## TO BE DONE
**1.** Please copy the rows word for word, from the start of the rows through the line holding "will pyautogui.click(x=396, y=208).", inclusive.
**2.** Write the next part of the patent passage on reducing firearm recoil and muzzle blast, picking up after its final sentence.

## DOCUMENT

U.S. Pat. No. 5,020,416 (Tripp) shows a muzzle brake to reduce recoil and muzzle jump. It has slots to vent gases upwardly or upwardly and rearwardly.
U.S. Pat. No. 3,714,727 (Iino) shows the use of gas jets to release propellant gases in an upward direction from the muzzle area of the weapon. U.S. Pat. No. 3,707,899 (Perrine) shows muzzle gasses being released in an outwardly and forward direction. Similarly, U.S. Pat. No. 4,322,999 (Aston) shows propellant being exhausted in an outwardly and forwardly direction.
Directing gasses or propellant in a rearward direction is believed to have been undesirable because the gases or blast is being directed toward rather than away from the user. The gases may cause some discomfort. In some cases the gases cause an undesirable increase in sound levels perceived by the user.
A firearm and a device for use with a barrel of a firearm to reduce recoil and to reduce the effects of muzzle blast is desired.
A firearm has a receiver for receiving a cartridge containing a projectile such as a bullet. The receiver is configured for activating the cartridge to discharge the projectile from the receiver. More particularly the receiver has a trigger mechanism and a breech portion configured to receive the cartridge. Handle means are connected to the receiver means for grasping by a user. A barrel is connected to the receiver and more particularly to the breech to receive the projectile upon discharge.
The barrel has a muzzle end through which the projectile exits or is discharged. The barrel has a bore between the muzzle and breech for guiding the projectile. The barrel includes an inner tube defining a bore with a longitudinal axis. The inner tube has an aperture formed in its wall proximate to and spaced inwardly from the muzzle end. The barrel also has an outer tube positioned over the inner tube to form a chamber in fluid communication with the aperture in the wall to receive propellant gas therefrom after the projectile has substantially achieved its exit velocity. The outer chamber preferably has a muzzle end proximate the muzzle end of the barrel.

## ROWS
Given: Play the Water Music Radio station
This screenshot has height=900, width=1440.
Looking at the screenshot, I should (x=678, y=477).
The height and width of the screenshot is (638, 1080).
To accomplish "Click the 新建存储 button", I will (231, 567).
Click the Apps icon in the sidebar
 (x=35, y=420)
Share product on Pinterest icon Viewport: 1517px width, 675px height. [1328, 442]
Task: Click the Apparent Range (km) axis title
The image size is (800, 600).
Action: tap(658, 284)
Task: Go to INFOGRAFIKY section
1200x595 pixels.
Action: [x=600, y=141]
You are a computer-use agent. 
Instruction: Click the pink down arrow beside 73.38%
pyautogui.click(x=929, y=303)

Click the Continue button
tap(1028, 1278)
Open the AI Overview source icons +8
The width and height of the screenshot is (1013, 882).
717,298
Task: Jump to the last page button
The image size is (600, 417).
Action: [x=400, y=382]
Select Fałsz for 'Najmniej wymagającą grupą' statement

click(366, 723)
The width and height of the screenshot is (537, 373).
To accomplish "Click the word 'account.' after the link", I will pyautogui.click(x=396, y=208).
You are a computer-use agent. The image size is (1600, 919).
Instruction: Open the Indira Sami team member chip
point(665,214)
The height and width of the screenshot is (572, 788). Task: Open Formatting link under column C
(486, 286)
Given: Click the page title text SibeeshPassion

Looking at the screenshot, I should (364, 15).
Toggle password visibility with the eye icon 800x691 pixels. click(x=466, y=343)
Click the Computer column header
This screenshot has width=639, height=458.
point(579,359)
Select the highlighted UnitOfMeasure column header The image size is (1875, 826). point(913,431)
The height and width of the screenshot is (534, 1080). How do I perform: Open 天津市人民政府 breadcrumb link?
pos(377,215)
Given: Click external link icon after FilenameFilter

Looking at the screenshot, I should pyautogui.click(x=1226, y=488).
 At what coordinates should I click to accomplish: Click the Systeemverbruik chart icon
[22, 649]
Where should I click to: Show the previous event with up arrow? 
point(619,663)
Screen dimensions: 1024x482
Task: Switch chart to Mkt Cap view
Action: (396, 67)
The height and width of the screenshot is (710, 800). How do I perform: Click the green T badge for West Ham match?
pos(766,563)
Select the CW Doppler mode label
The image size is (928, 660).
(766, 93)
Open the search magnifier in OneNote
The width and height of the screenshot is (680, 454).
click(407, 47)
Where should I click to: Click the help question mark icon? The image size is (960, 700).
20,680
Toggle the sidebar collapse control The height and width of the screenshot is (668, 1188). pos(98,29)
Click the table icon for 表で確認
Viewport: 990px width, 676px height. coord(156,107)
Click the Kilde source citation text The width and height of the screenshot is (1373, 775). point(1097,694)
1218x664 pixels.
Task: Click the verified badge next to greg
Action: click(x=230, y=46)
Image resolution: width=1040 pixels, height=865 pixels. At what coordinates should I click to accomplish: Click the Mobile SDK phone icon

## EXPECTED RESPONSES
**1.**
Given: Play the Water Music Radio station
This screenshot has height=900, width=1440.
Looking at the screenshot, I should (x=678, y=477).
The height and width of the screenshot is (638, 1080).
To accomplish "Click the 新建存储 button", I will (231, 567).
Click the Apps icon in the sidebar
 (x=35, y=420)
Share product on Pinterest icon Viewport: 1517px width, 675px height. [1328, 442]
Task: Click the Apparent Range (km) axis title
The image size is (800, 600).
Action: tap(658, 284)
Task: Go to INFOGRAFIKY section
1200x595 pixels.
Action: [x=600, y=141]
You are a computer-use agent. 
Instruction: Click the pink down arrow beside 73.38%
pyautogui.click(x=929, y=303)

Click the Continue button
tap(1028, 1278)
Open the AI Overview source icons +8
The width and height of the screenshot is (1013, 882).
717,298
Task: Jump to the last page button
The image size is (600, 417).
Action: [x=400, y=382]
Select Fałsz for 'Najmniej wymagającą grupą' statement

click(366, 723)
The width and height of the screenshot is (537, 373).
To accomplish "Click the word 'account.' after the link", I will pyautogui.click(x=396, y=208).

**2.**
A blast deflector for deflecting the muzzle blast upon discharge of the projectile (after firing or activation) is attached to the muzzle end of the barrel. The blast deflector has an attachment end for attachment to the muzzle end of the barrel and a distal end for discharging the projectile. The projectile passes through an opening in a face of the blast deflector the diameter of which is preferably selected to be from about two to about four times the diameter of the projectile. The blast deflector has a central passage for alignment with the bore of the barrel and for transmission of the projectile from the attachment end to the distal end.
The blast deflector also has a sidewall with a plurality of transverse channels formed therein. Each of the transverse channels is spaced apart in the sidewall and may be said to be radially or circumferentially positioned about the central passage and is in communication with the central passage through the sidewall. The attachment end, the distal end of the blast deflector, and deflector sidewall with the transverse channels all in combination define a receiving chamber which is preferably in length about two to about four times the diameter of the projectile. Attachment means is mechanically associated with the blast deflector and the barrel for attaching the attachment end of the blast deflector to the muzzle end of the barrel.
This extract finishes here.